The wording for longjmp is confusing.

17.13 [support.runtime] -4- Other runtime support

The function signature longjmp(jmp_buf jbuf, int val) has more restricted behavior in this International Standard. If any automatic objects would be destroyed by a thrown exception transferring control to another (destination) point in the program, then a call to longjmp(jbuf, val) that the throw point that transfers control to the same (destination) point has undefined behavior.

Someone at Google thinks that should say "then a call to longjmp(jbuf, val) *at* the throw point that transfers control".

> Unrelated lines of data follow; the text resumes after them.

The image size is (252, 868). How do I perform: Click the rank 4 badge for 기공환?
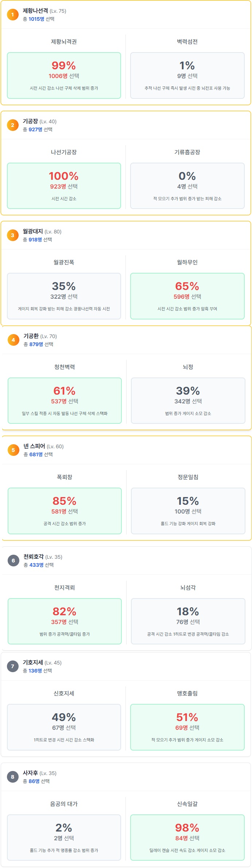click(13, 340)
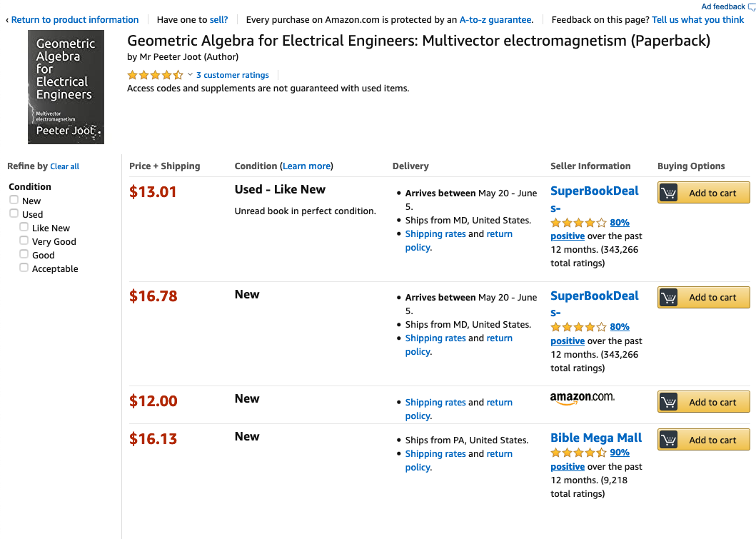Open the A-to-z guarantee link
This screenshot has width=756, height=539.
point(495,20)
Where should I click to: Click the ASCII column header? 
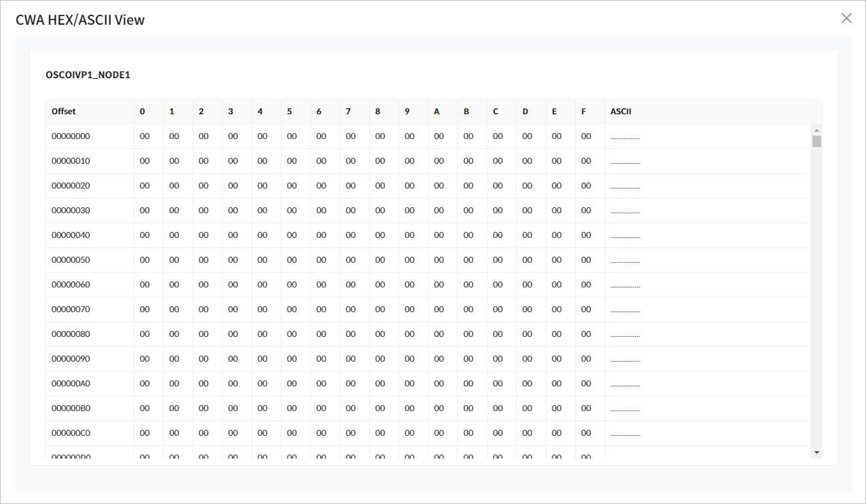click(621, 112)

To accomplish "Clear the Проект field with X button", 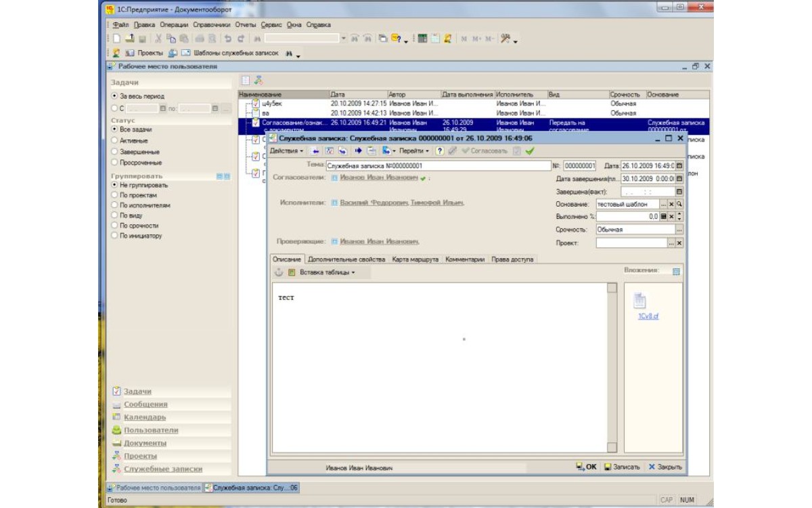I will [679, 242].
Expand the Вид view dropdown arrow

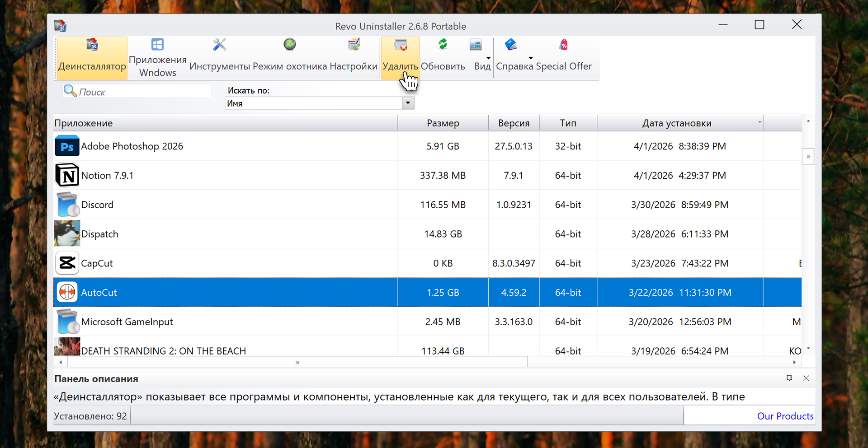pos(488,58)
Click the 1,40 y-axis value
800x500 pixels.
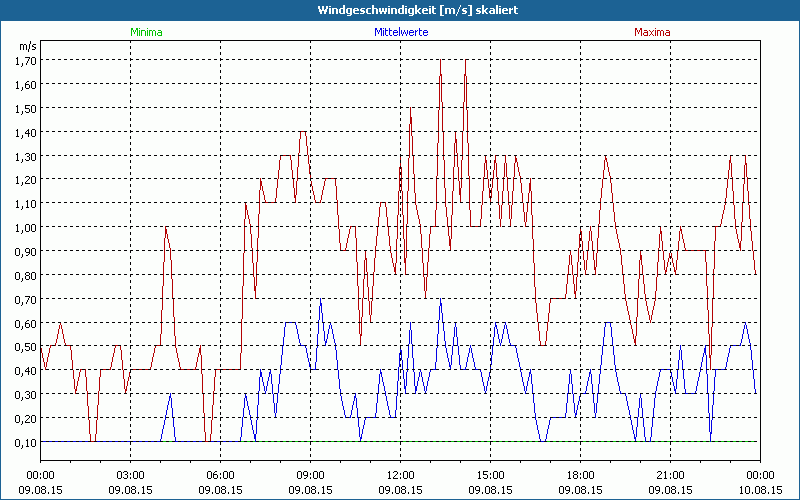pyautogui.click(x=25, y=132)
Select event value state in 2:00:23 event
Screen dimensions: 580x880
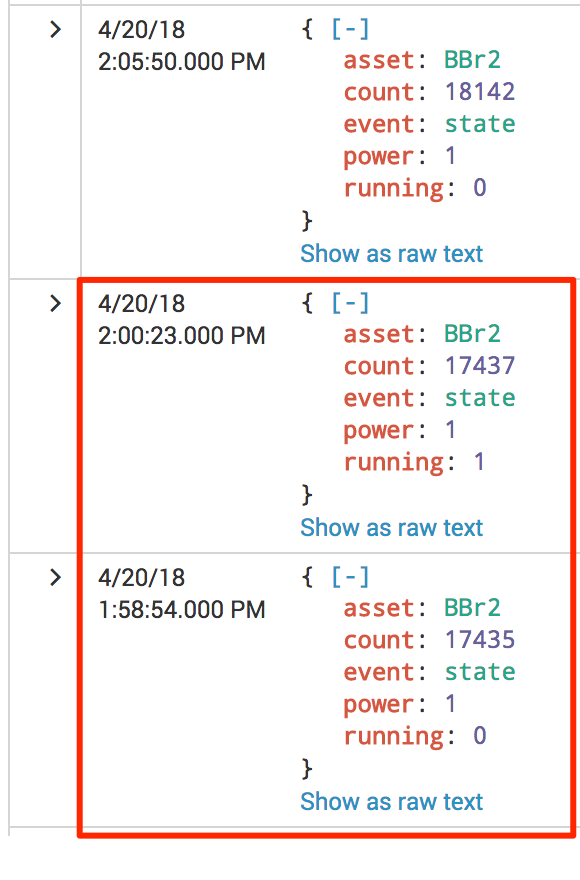[479, 398]
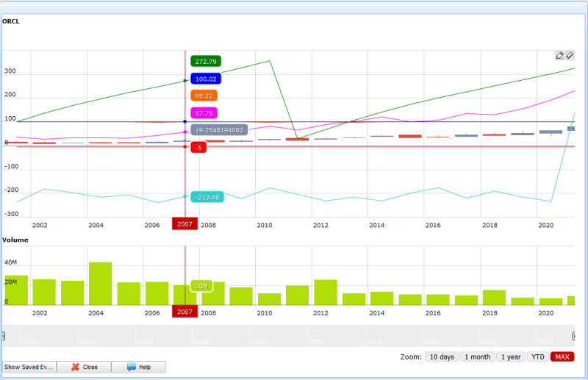Click the red X icon on Close

point(75,367)
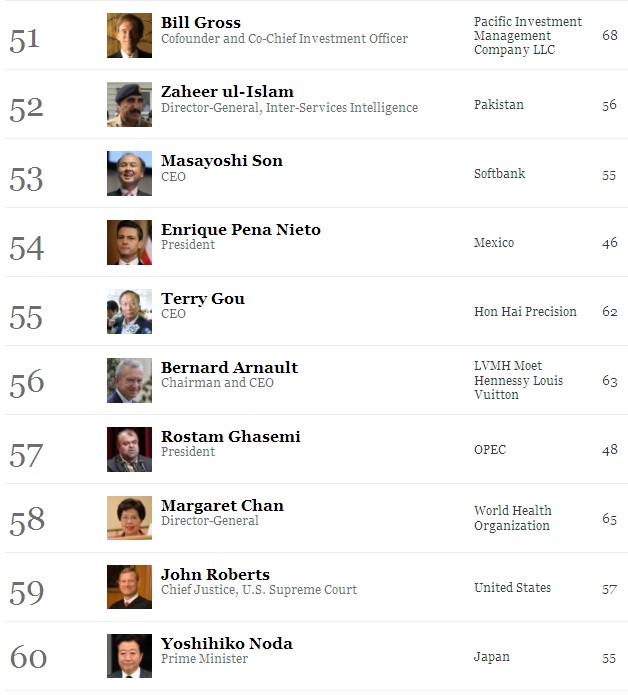Open Bill Gross's profile photo
Viewport: 628px width, 695px height.
tap(129, 35)
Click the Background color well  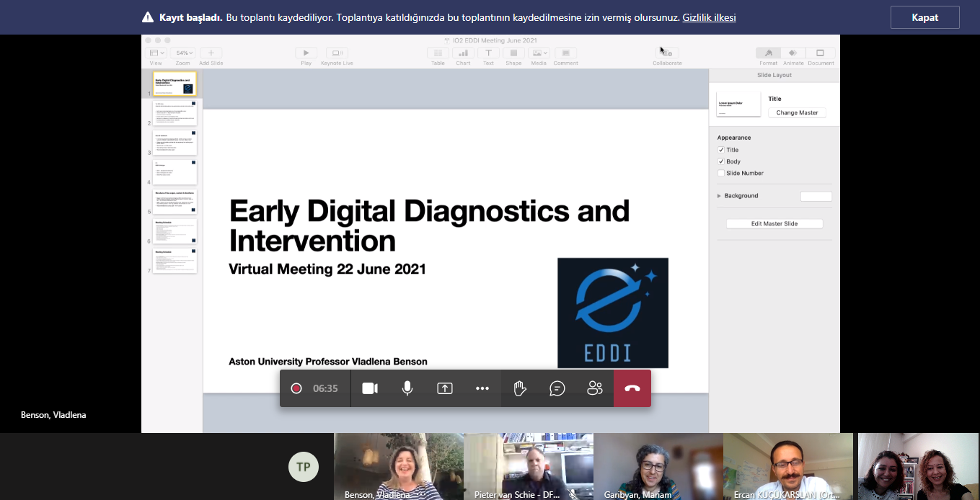pyautogui.click(x=816, y=196)
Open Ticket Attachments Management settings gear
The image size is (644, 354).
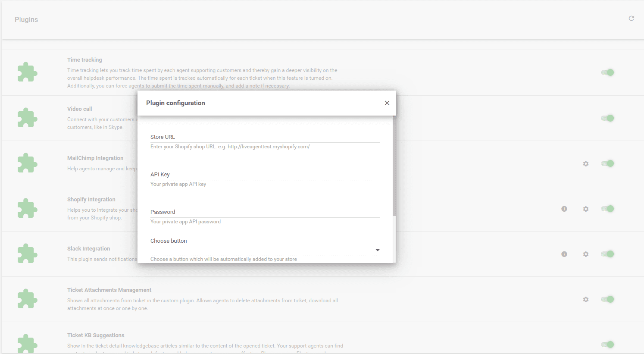(586, 299)
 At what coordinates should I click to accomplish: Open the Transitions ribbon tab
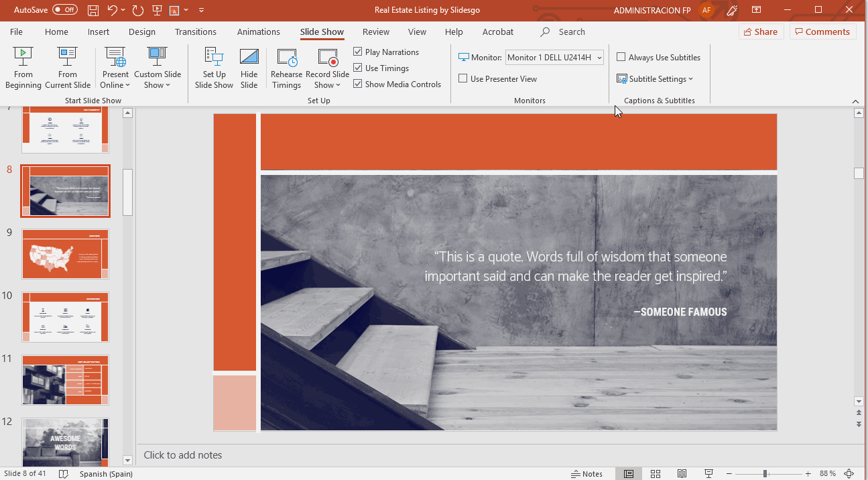pyautogui.click(x=195, y=32)

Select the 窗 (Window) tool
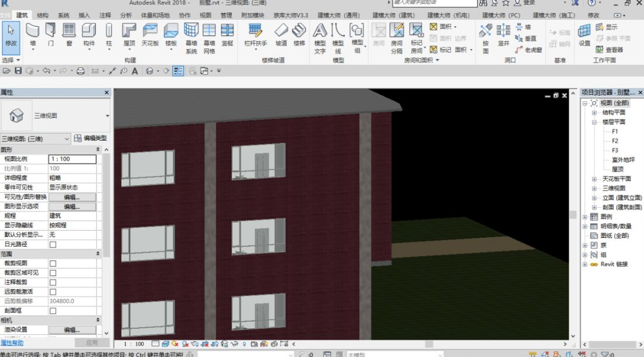point(69,35)
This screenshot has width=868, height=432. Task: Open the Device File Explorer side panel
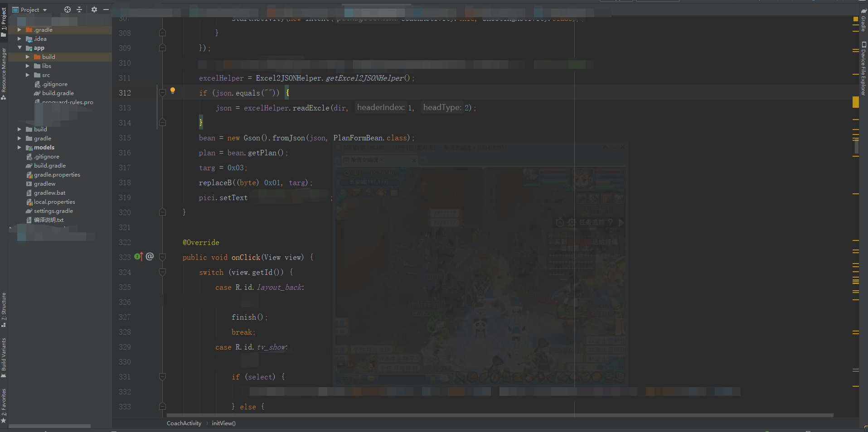point(863,68)
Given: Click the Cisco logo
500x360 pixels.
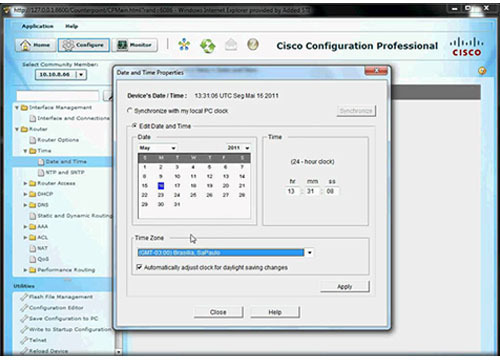Looking at the screenshot, I should click(x=467, y=47).
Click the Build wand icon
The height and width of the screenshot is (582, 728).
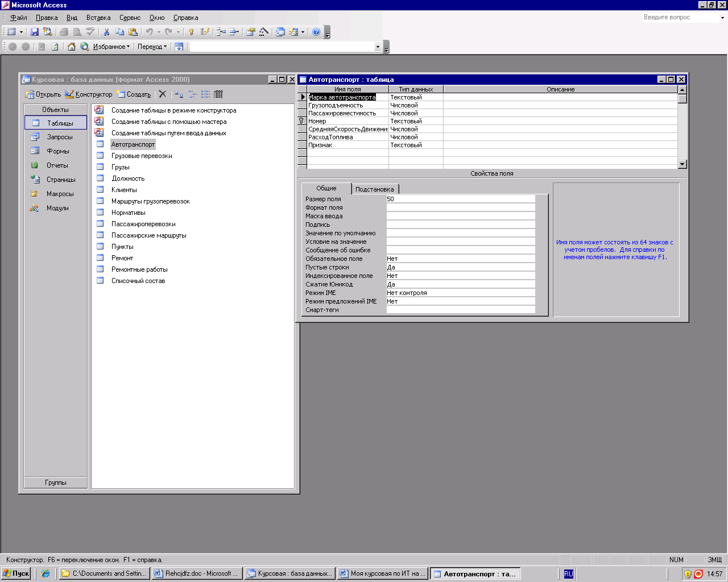point(264,32)
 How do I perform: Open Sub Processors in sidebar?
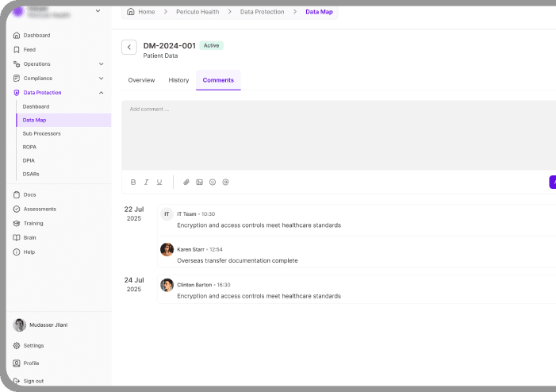(x=41, y=133)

Bill Gibbons thinks it should say something like "If any automatic objects would be destroyed by an exception thrown at the point of the longjmp and caught only at the point of the setjmp, the behavior is undefined."

Proposed resolution:

In general, accept Bill Gibbons' recommendation, but add "call" to indicate that the undefined behavior comes from the dynamic call, not from its presence in the code. In 17.13 [support.runtime] paragraph 4, change

The function signature longjmp(jmp_buf jbuf, int val) has more restricted behavior in this International Standard. If any automatic objects would be destroyed by a thrown exception transferring control to another (destination) point in the program, then a call to longjmp(jbuf, val) that the throw point that transfers control to the same (destination) point has undefined behavior. A setjmp/longjmp call pair has undefined behavior if replacing the setjmp and longjmp by catch and throw would destroy any automatic objects.